12 November 2025

Decentralization For Stability: A Path To Resilient Balochistan

Ali Mehar

Balochistan has stood at the crossroads between promise and neglect, a naturally well-endowed province bereft of participatory governance as a habit. The underdevelopment, political alienation, and recurring instability this has generated are not accidental but structural in origin. Rampant centralism has deprived citizens of their agency and sapped administrative efficiency, continuing to polarize state-society relations. Thus, the call by Senator Saeed Ahmed Hashmi for the establishment of empowered local governments across Balochistan is no less than a political statement-it’s a roadmap to lasting peace and inclusive development.

Basically, Hashmi argued that stability starts from the grassroots. For too long, Balochistan has been run and is being run from Quetta alone-a single locus of administration which is burdened with work that no provincial capital can ever bear efficaciously. From appointments in the education department in Turbat to decisions on infrastructure in Zhob, everything has to cross the bottleneck of the provincial secretariat. Predictably enough, everywhere the result was delayed execution and inefficiency translated into public frustration. It was this power imbalance that fostered dependency instead of empowerment, leaving 37 districts at the whims of fate and with little control over their fates.

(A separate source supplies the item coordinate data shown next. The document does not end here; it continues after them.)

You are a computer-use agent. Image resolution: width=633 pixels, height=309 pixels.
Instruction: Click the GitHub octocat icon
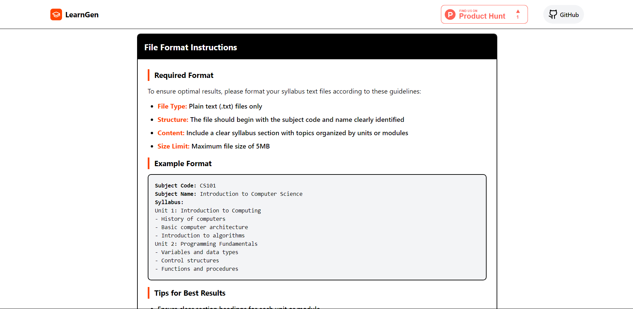pos(553,14)
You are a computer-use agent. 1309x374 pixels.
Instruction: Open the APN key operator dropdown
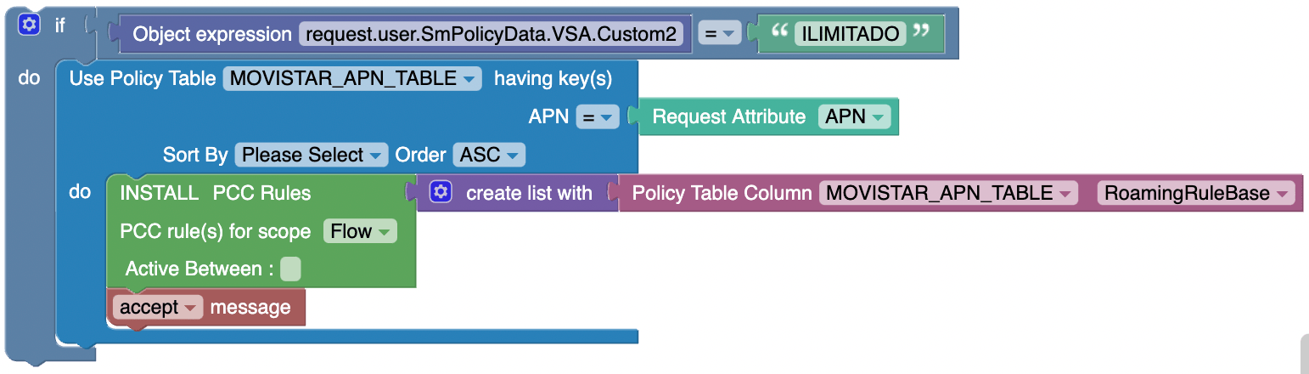pyautogui.click(x=598, y=117)
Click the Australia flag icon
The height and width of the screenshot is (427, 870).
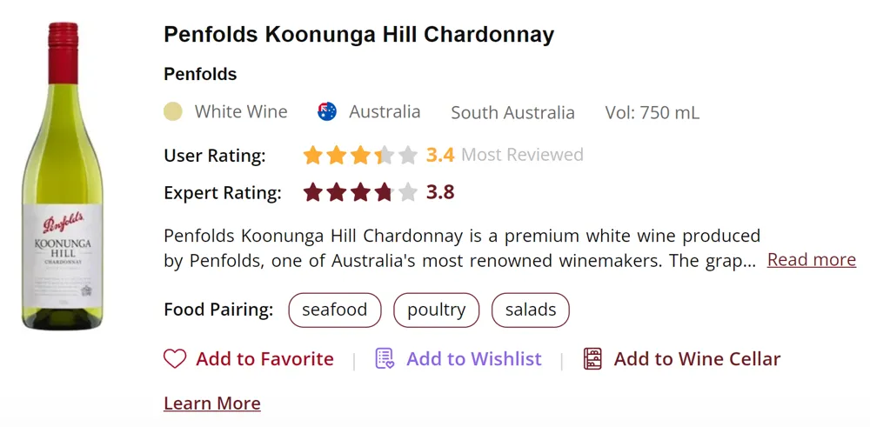pyautogui.click(x=327, y=111)
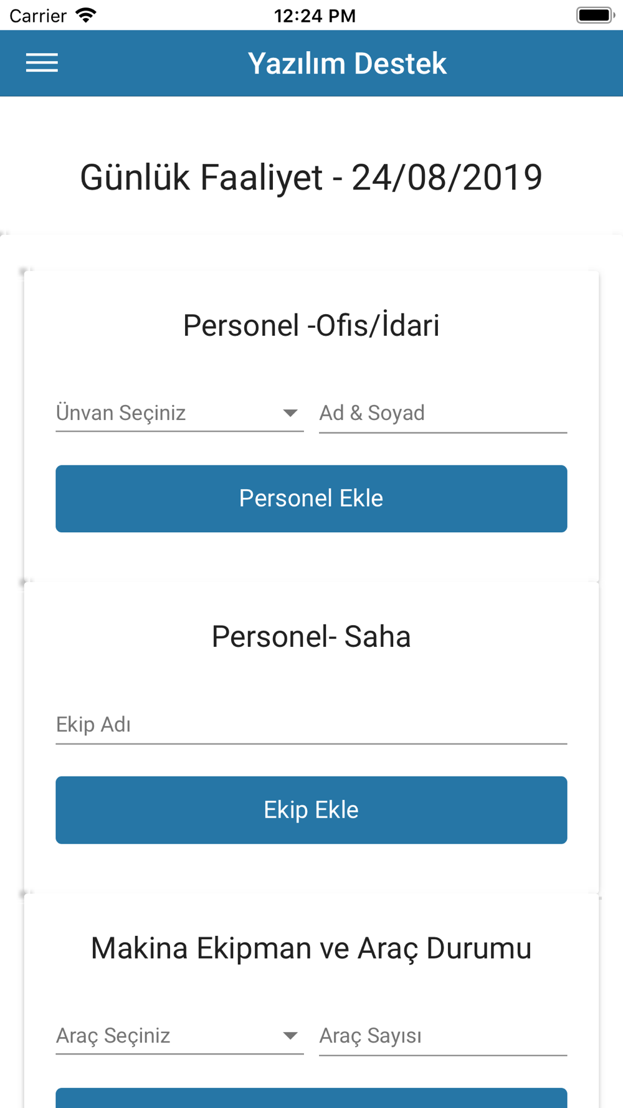Open the hamburger menu icon
The width and height of the screenshot is (623, 1108).
tap(42, 63)
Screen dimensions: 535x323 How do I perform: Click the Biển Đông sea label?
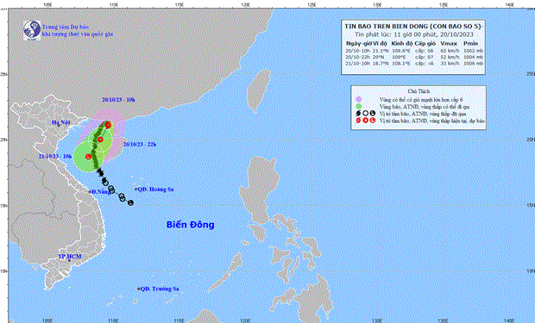191,225
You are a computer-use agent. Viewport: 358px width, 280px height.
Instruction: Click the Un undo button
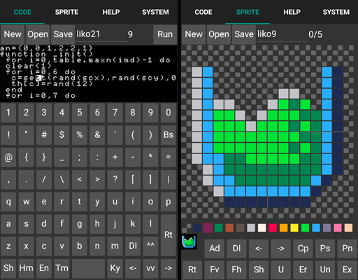tap(325, 270)
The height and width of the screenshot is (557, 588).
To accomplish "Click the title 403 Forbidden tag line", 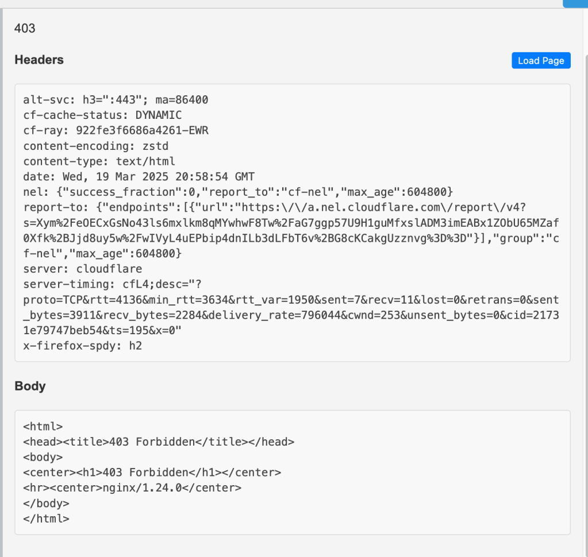I will (x=159, y=442).
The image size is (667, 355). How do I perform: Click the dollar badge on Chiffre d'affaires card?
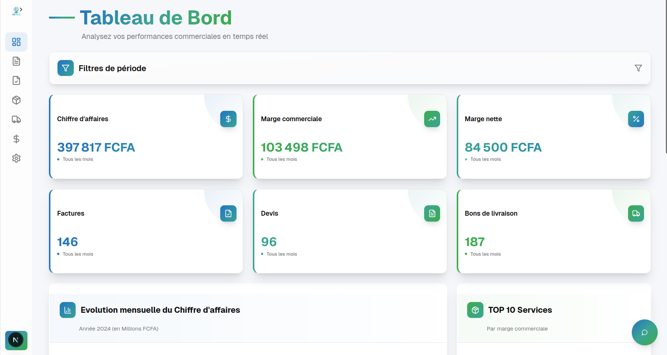pos(228,119)

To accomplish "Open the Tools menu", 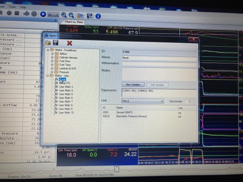I will pos(12,7).
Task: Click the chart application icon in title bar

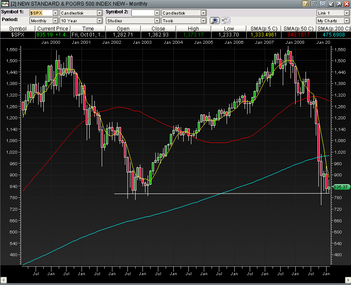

Senator Hashmi has underlined Articles 32 and 140A of the Constitution of Pakistan in an effort to bring into effect something which should really be self-evident: genuine democracy cannot be conceived without properly functioning local governments. Article 32 calls for encouragement of local institutions, and Article 140A binds each province to transfer political, administrative, and financial powers to elected local representatives. These are not symbolic clauses but constitutional guarantees for taking governance to the doorsteps of the people. I, therefore, welcome Senator Hashmi’s efforts toward bringing this important issue to the national stage.